Berlin. Die Situation der Frauenrechte in Saudi-Arabien gilt als unterirdisch. Warum darf das Land die UN-Kommission für Frauenrechte anführen?
Den Vorsitz der Frauenrechtskommission der UNO übernimmt – Saudi-Arabien. Menschenrechtler sind schockiert. Der Staat hat zwar Expertise, bislang aber eher in der Unterdrückung der Frau.
Louis Charbonneau vertritt die Menschenrechtsorganisation „Human Rights Watch“ bei der UNO. Er ist empört. Die Saudis wiesen eine „ungeheuerliche Bilanz“ bei den Frauenrechten auf. Auf X notiert er, ein Land, das Frauen ins Gefängnis stecke, weil sie für ihre Rechte eintreten, solle nicht das wichtigste UN-Forum für Frauenrechte und Gleichstellung repräsentieren.
Als Kenner der UNO hat sich der frühere Journalist keine Illusionen gemacht. Er weiß, für die Vereinten Nation ist eine solche Wahl nicht ungewöhnlich. Denn solche Posten werden traditionell einstimmig und ohne kontroverse Abstimmung bestätigt; sie rotieren zwischen den Regionalgruppen.
„Es geht voran. Fürs #Patriarchat“
Für das nächste Jahr steht der Vorsitz der Asien-Gruppe zu. In der kam Saudi-Arabien zum Zug. Alle haben dazu geschwiegen, auch die Westeuropäer. Mit beißender Ironie kommentiert das Frauenmagazin Emma auf X: „Es geht voran. Fürs #Patriarchat“.
Und so rückt mit Abdulaziz Alwasil ein Mann an die Spitze, der aus einem Staat kommt, der 2023 im Ranking der Stiftung Weltwirtschaftsforum über die Gleichstellung der Geschlechter Platz 132 einnahm – von 146 Ländern.

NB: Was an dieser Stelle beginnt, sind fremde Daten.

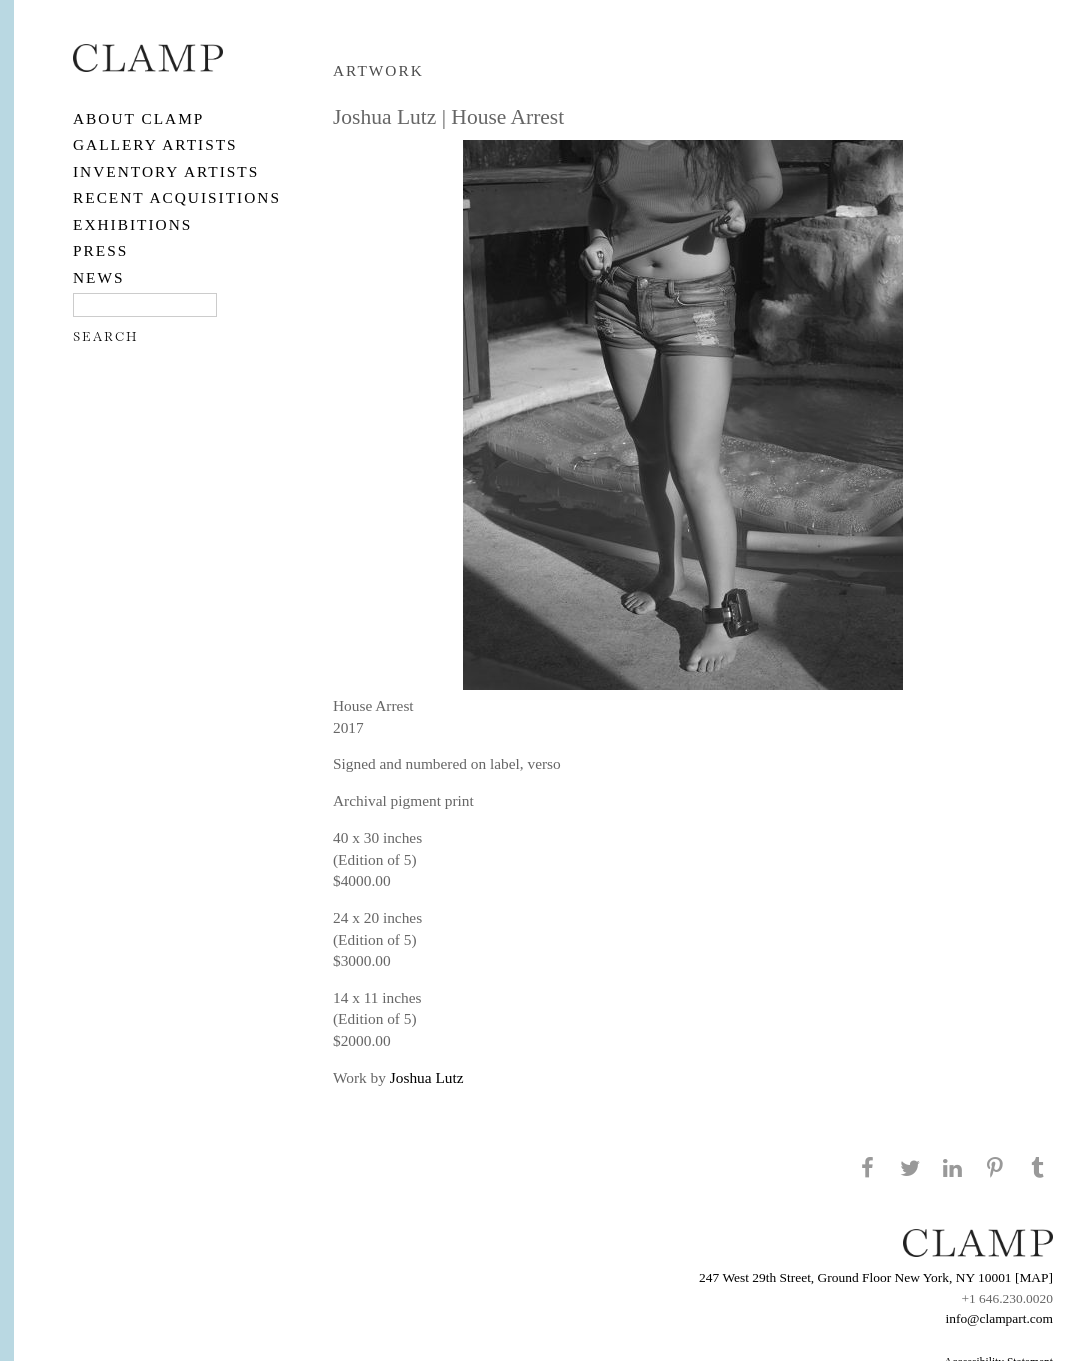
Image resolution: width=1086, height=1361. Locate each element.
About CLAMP (138, 118)
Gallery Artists (155, 144)
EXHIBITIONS (132, 224)
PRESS (100, 250)
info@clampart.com (999, 1318)
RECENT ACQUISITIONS (177, 197)
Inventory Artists (166, 171)
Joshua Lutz (427, 1077)
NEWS (99, 277)
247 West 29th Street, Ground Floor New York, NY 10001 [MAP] (876, 1277)
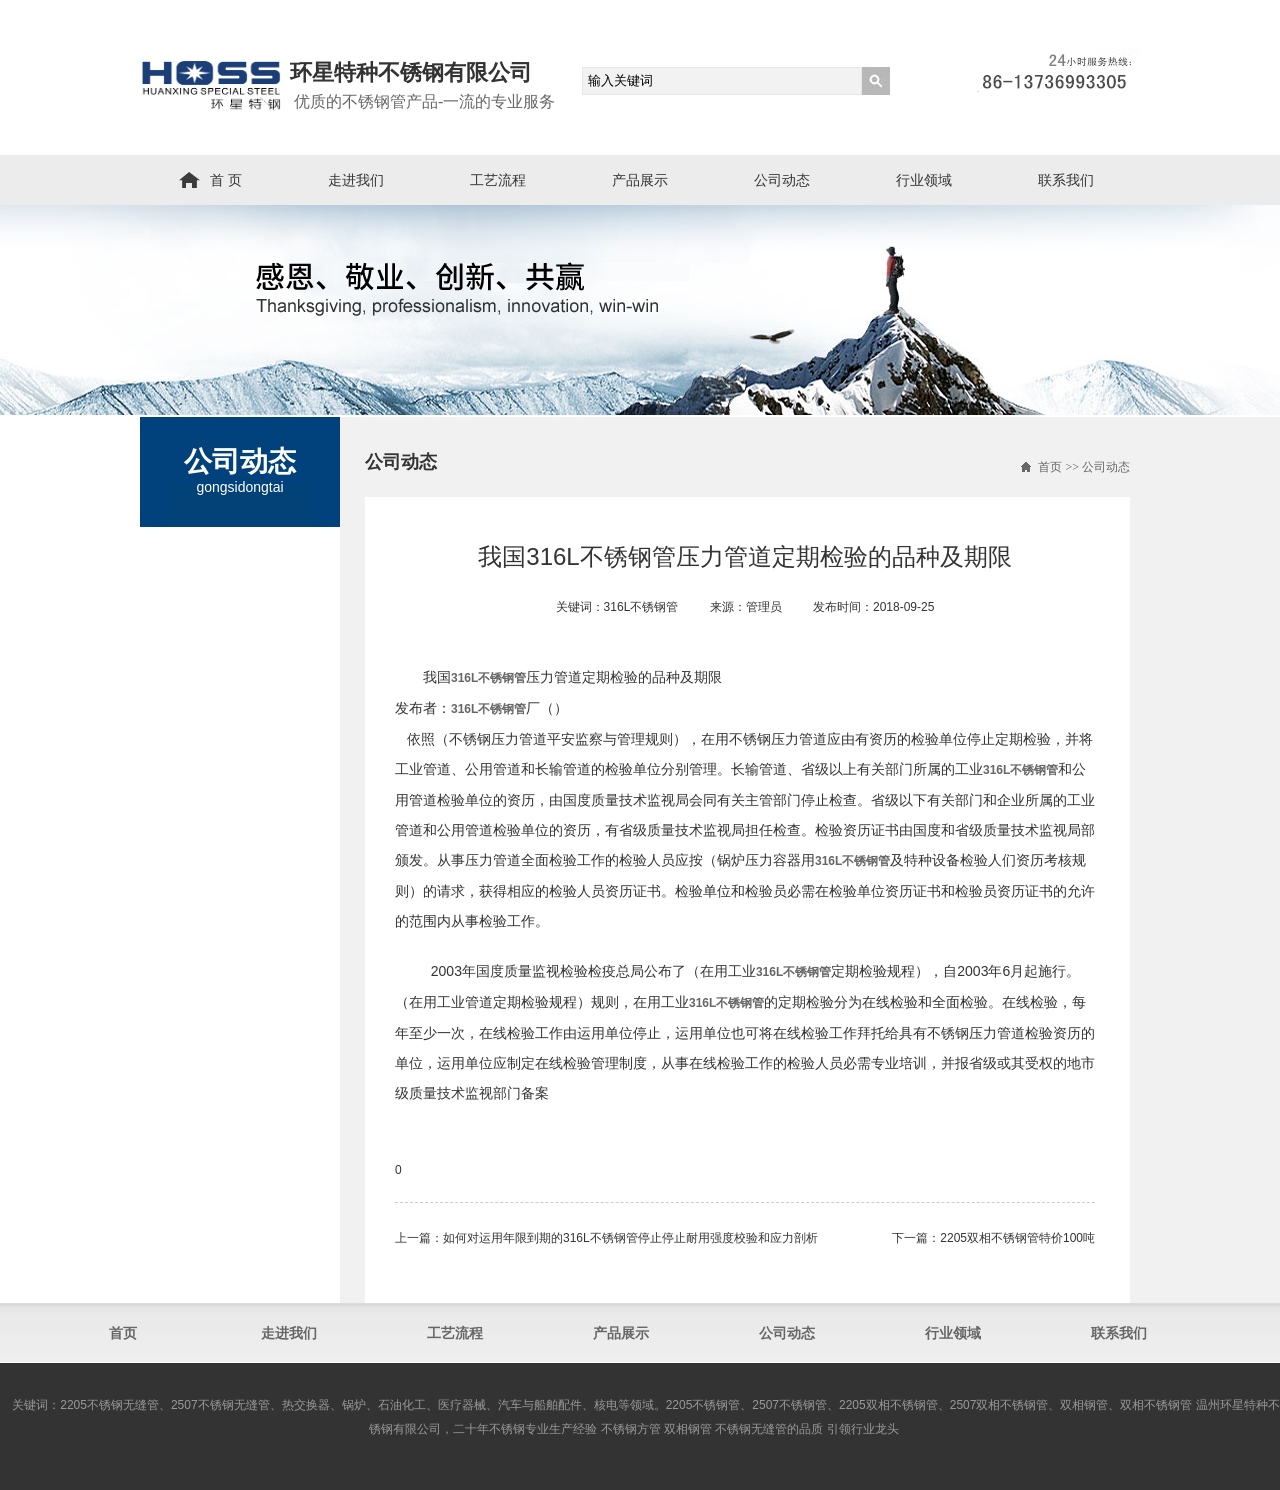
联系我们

Langsame Fortschritte bei Frauenrechten
Im Königreich wissen sie um ihren Ruf. Zum Weltfrauentag schrieb die saudische UN-Mission, beim Fortschritt der Frauen gehe man langsam und behutsam vor, „auf Zehenspitzen“. Der Weg sei noch lang.
Aus saudischer Sicht betrachtet, gab es zuletzt schier unglaubliche Fortschritte: Seit fast zehn Jahren dürften Frauen an den Kommunalwahlen teilnehmen. Längst ist es ihnen erlaubt, Auto zu fahren. Sie sind auch nicht länger gesetzlich verpflichtet, sich mit der Abaya zu kleiden, einem schwarzen Gewand.
Ist der Reformwille nur vorgetäuscht?
Menschenrechtlerinnen werfen dem saudischen Königshaus vor, den Reformwillen nur vorzutäuschen. So dokumentierte Amnesty International den Fall einer Frau, die auf X für Frauenrechte eintrat und prompt verhaftet wurde.
Die Frauenrechtlerin Loujain al-Hathloul wurde im März 2018 in Dubai entführt, nach Saudi-Arabien verschleppt, festgenommen und zu rund sechs Jahren Haft wegen Störung der öffentlichen Ordnung verurteilt. Im Februar 2021 wurde sie aus der Haft entlassen, aber mit einer fünfjährigen Ausreisesperre belegt.
Amnesty International empört
Sherine Tadros von Amnesty erläutert die grundsätzliche Kritik: Die Kommission habe den klaren Auftrag, Frauenrechte und Geschlechtergleichheit voranzubringen, „und es ist entscheidend, dass dies auch vom Vorsitz verkörpert wird.“ Saudi-Arabien habe indes eine unterirdische Bilanz.